### Data ###

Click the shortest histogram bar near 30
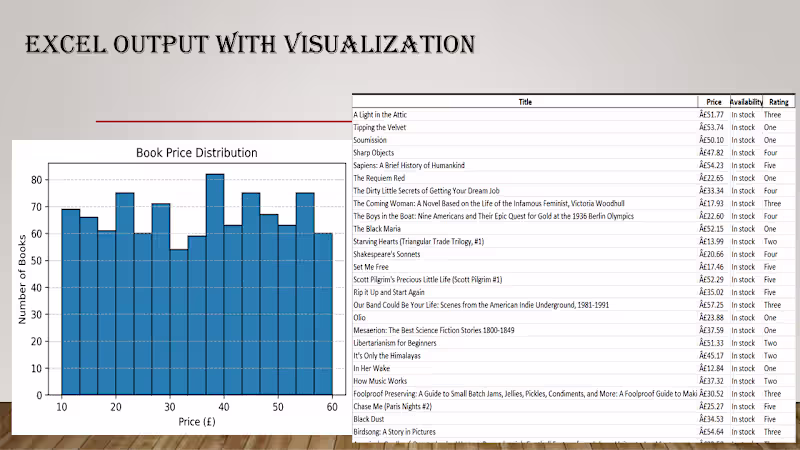The width and height of the screenshot is (800, 450). pyautogui.click(x=179, y=322)
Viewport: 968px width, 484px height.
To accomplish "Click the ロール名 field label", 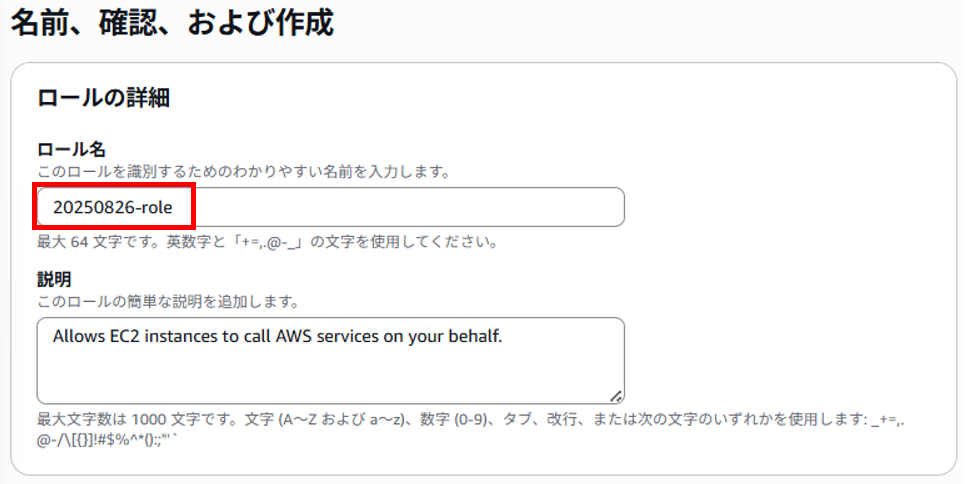I will (x=72, y=149).
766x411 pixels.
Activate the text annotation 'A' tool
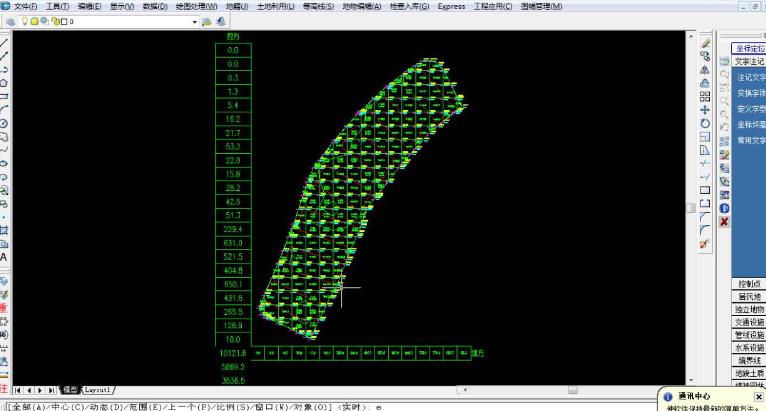point(5,256)
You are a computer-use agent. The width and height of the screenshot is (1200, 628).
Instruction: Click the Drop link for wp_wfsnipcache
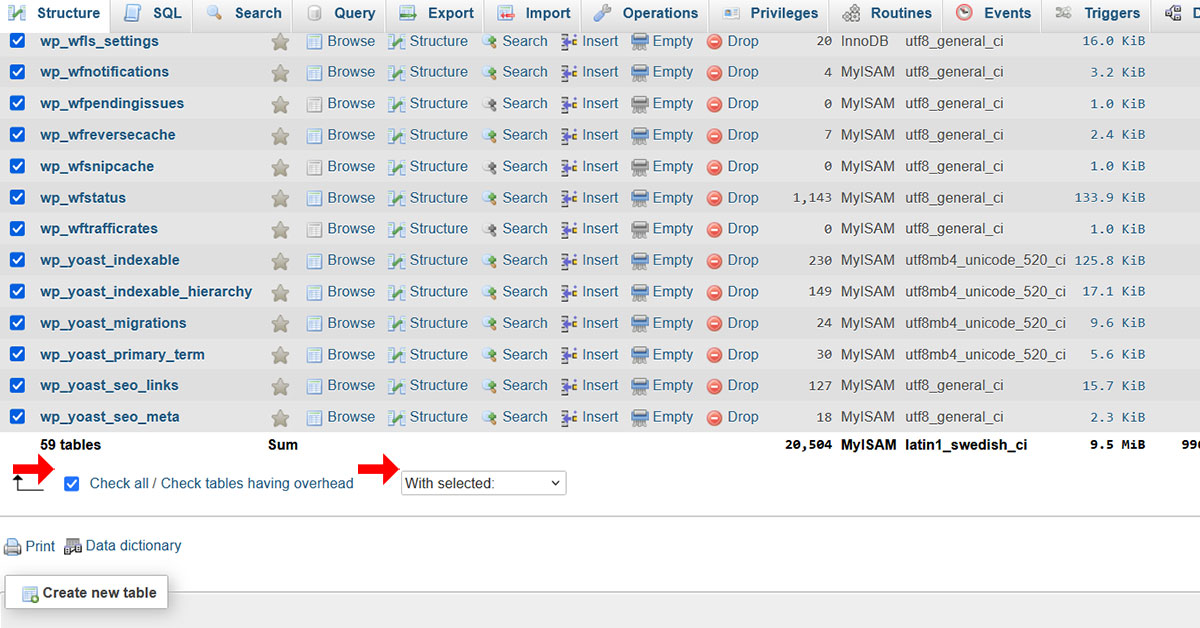(742, 167)
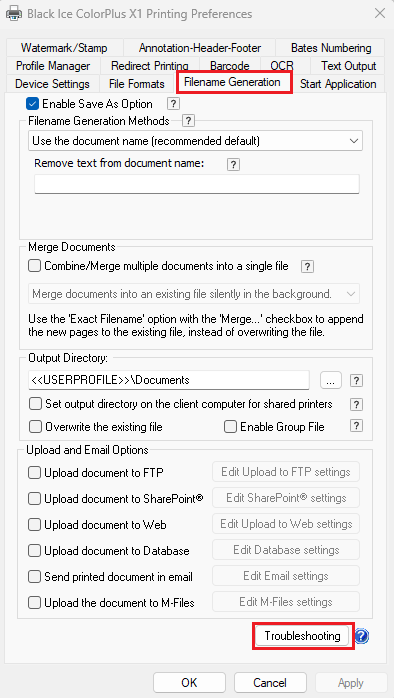
Task: Confirm settings with the OK button
Action: 189,682
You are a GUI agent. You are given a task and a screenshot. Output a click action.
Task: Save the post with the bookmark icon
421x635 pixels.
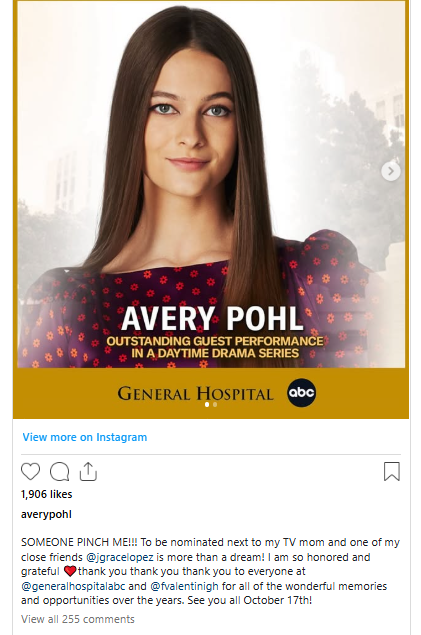391,471
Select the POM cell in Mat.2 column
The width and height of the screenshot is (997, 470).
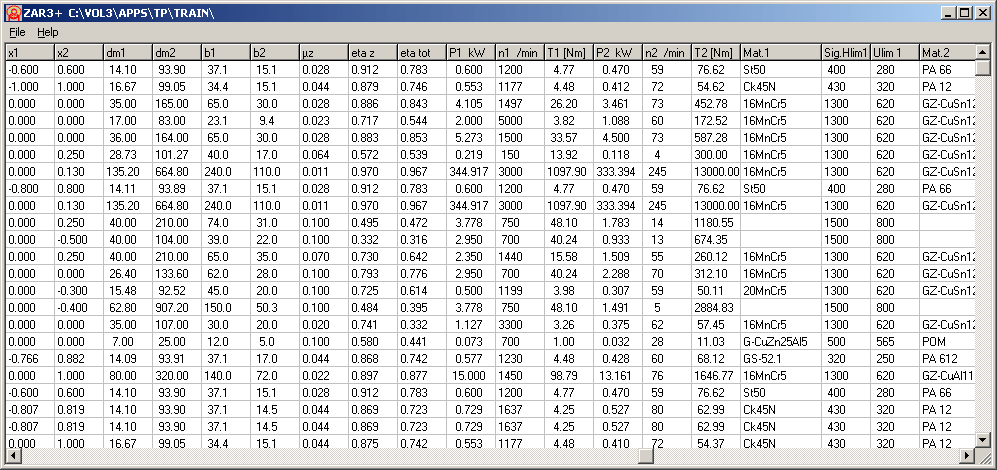[x=944, y=340]
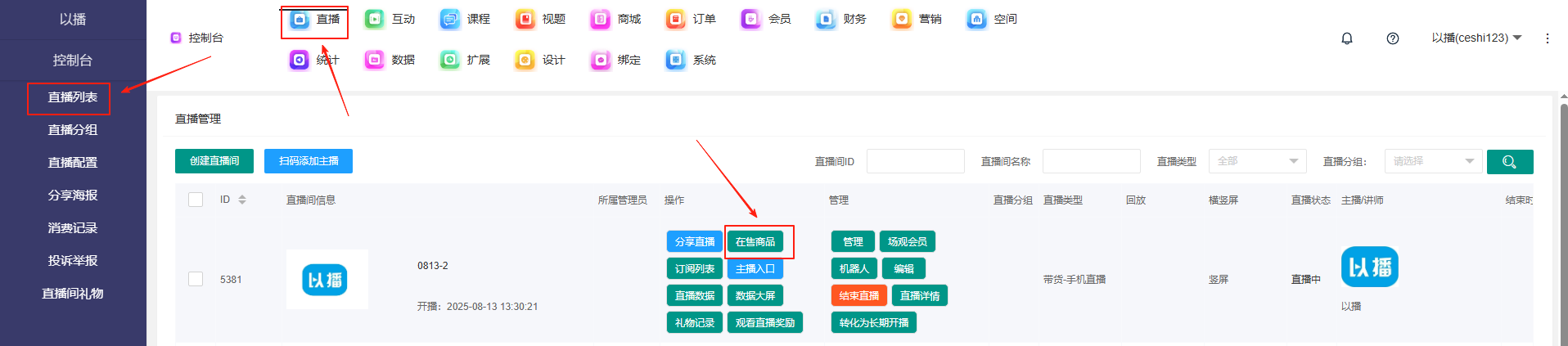Select 分享海报 in the sidebar
The image size is (1568, 346).
pyautogui.click(x=73, y=195)
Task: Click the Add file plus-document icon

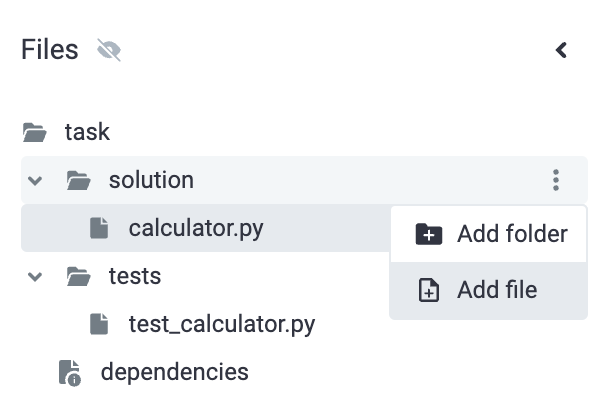Action: tap(428, 290)
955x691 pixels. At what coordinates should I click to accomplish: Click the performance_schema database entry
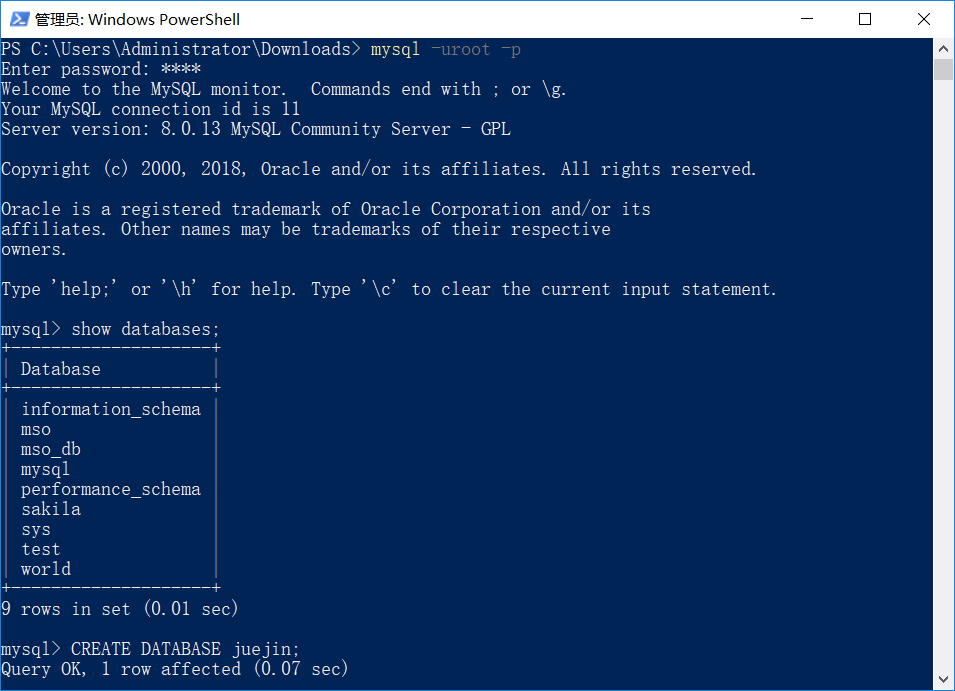[x=111, y=489]
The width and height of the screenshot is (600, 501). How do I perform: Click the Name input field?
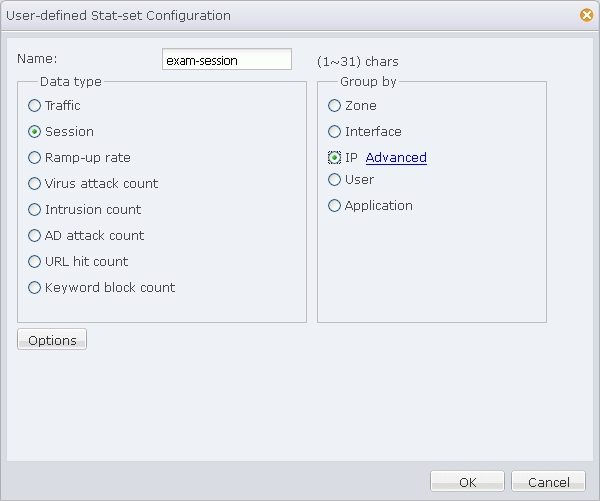coord(227,60)
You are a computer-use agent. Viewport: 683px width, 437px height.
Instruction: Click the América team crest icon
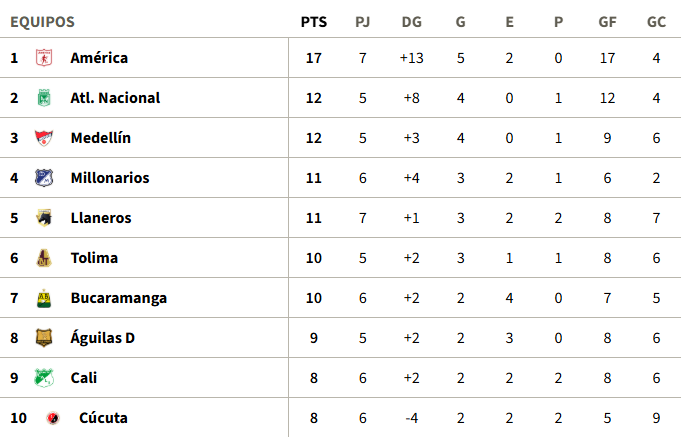[x=44, y=58]
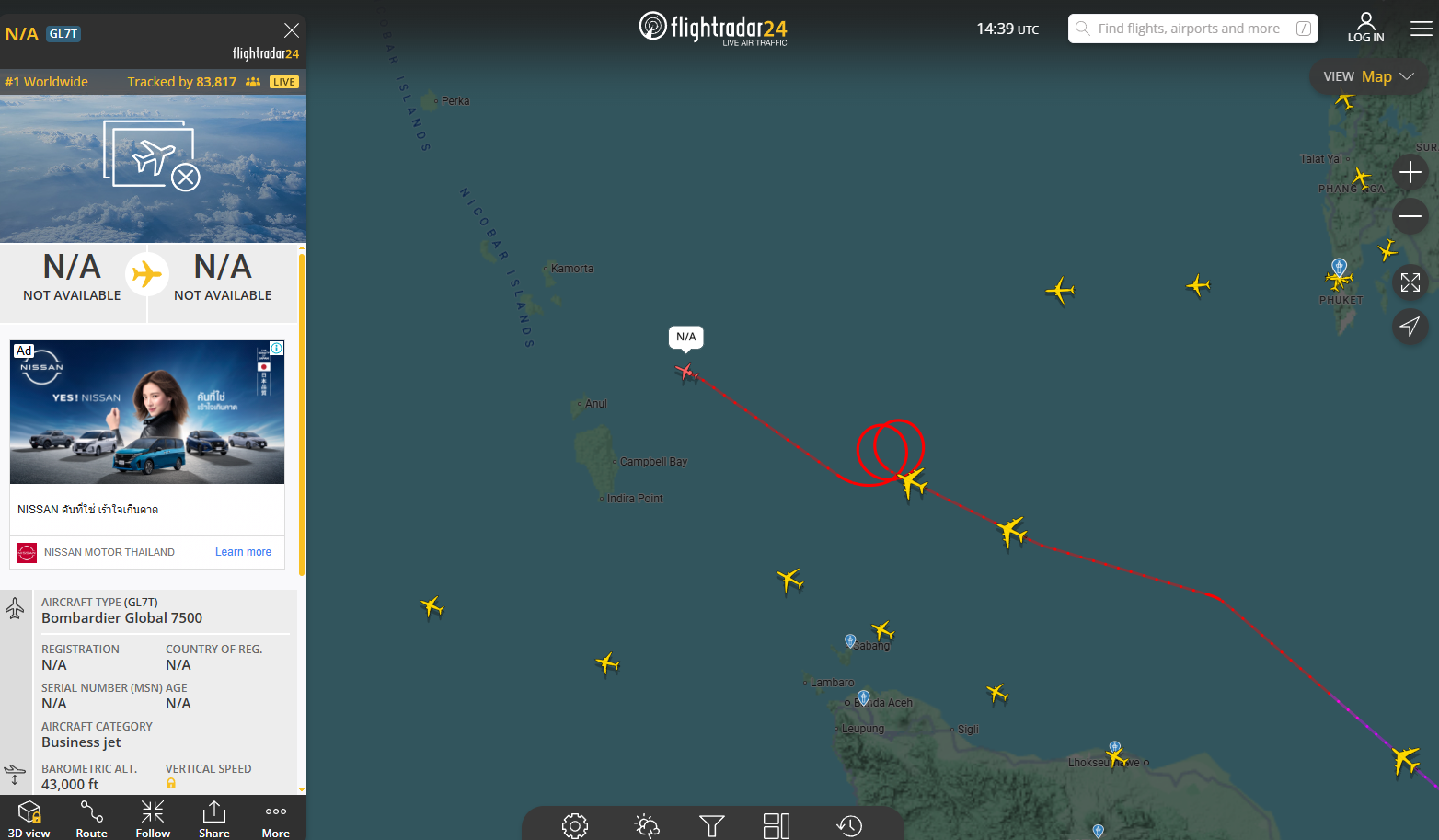Open map settings gear in bottom toolbar
This screenshot has width=1439, height=840.
pos(575,825)
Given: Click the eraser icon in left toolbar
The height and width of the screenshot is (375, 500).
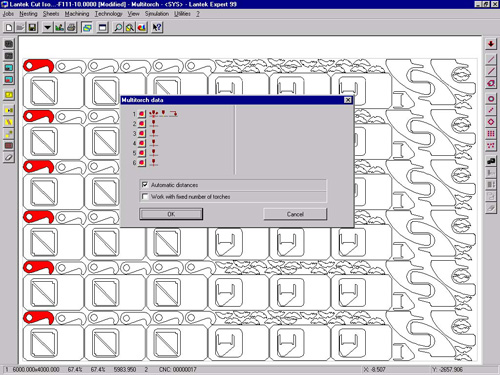Looking at the screenshot, I should (9, 158).
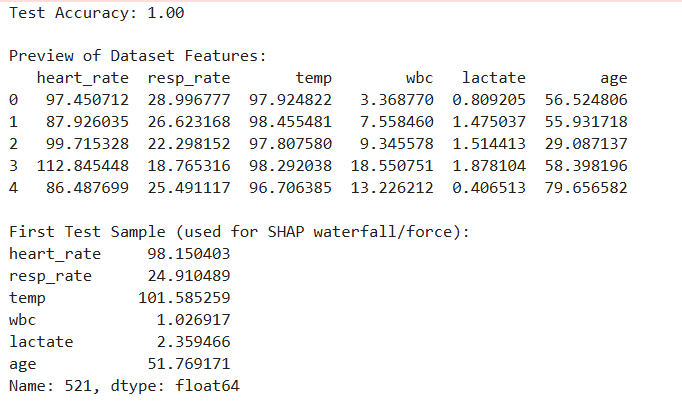The width and height of the screenshot is (682, 407).
Task: Click the age value 79.656582
Action: pyautogui.click(x=587, y=188)
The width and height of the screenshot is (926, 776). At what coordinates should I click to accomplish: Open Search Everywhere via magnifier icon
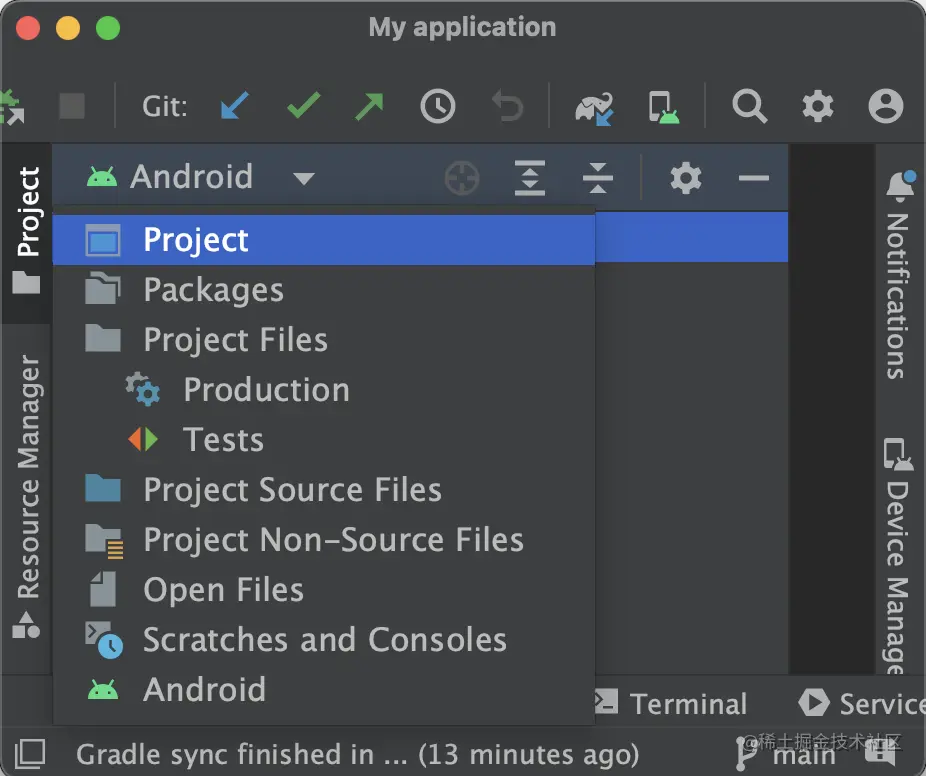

###

**Task brief**: Your task is to copy each line of the entries that includes the word "Viewport".

**Written response**:
Viewport: 968px width, 484px height.
You are a computer-use agent. Viewport: 683px width, 437px height.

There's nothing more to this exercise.